Excerpt from Russian Petroleum Investor by Inna Gaiduk and Elena Kirillova

Before his visit to Japan, Russian Prime Minister Vladimir Putin visited the Primorye territory. At a meeting with the governor Sergey Darkin, he announced the signing of a government decree providing that the share received by Russia from the production sharing agreements (PSAs) for the Sakhalin 1 and Sakhalin 2 projects should be received in the form of natural gas. That gas, he said, would supply Primorye, particularly Vladivostok. To make this arrangement effective, local and regional authorities must make the necessary decisions regarding low-pressure gas networks to ensure their smooth operation.

Earlier, deputy prime minister Igor Sechin reported that at its April 11 meeting the government considered the realization of gas projects in the Far East. In particular, discussion involved the idea of granting to Gazprom the right to be the authorized organization for royalties and shares in the Sakhalin-1 and Sakhalin-2 projects.

Participants in Sakhalin-1 are Exxon Neftegaz (30 percent), ONGC (India, 20 percent), Rosneft (20 percent) and Sodeco (Japan, 30 percent). The project includes three offshore fields: Chayvo, Odoptu and Arkutun Dagi. Potential recoverable reserves of these deposits are 307 million tons of oil and 485 billion cubic meters of gas.

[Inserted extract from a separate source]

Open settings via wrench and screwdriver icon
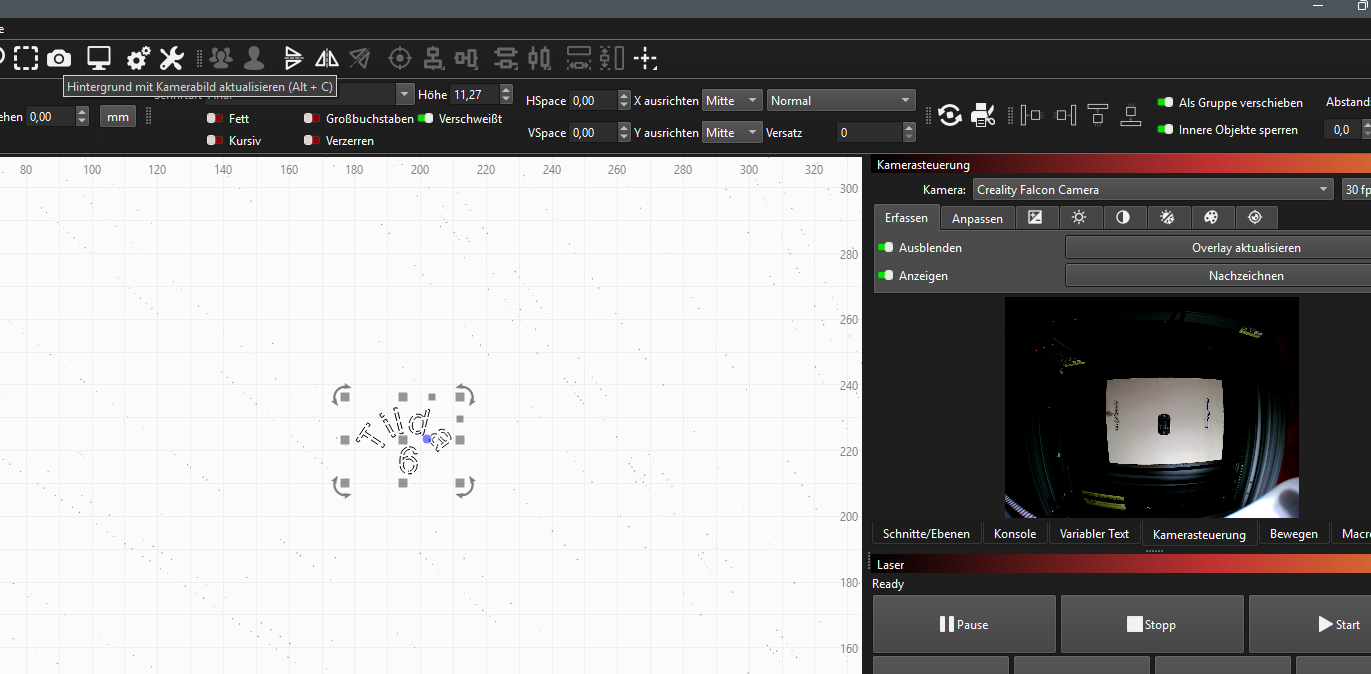 click(x=172, y=58)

The Sakhalin-2 project assumes development of the Piltun-Astokhskoye and Lunskoye deposits, with total reserves approaching 505.3 million tons of oil (120 million tons extractable), 75.3 million tons of condensate (50.1 million tons extractable) and 634.3 billion cubic meters of gas. The total cost of the project is nearly $20 billion. Created in 1994 to realize the project, Sakhalin Energy includes among its shareholders Gazprom (50 percent plus 1 share), Royal Dutch/Shell (Netherlands/UK, 27.5 percent minus one share), and Japanese companies Mitsui (12.5 percent) and Mitsubishi (10 percent).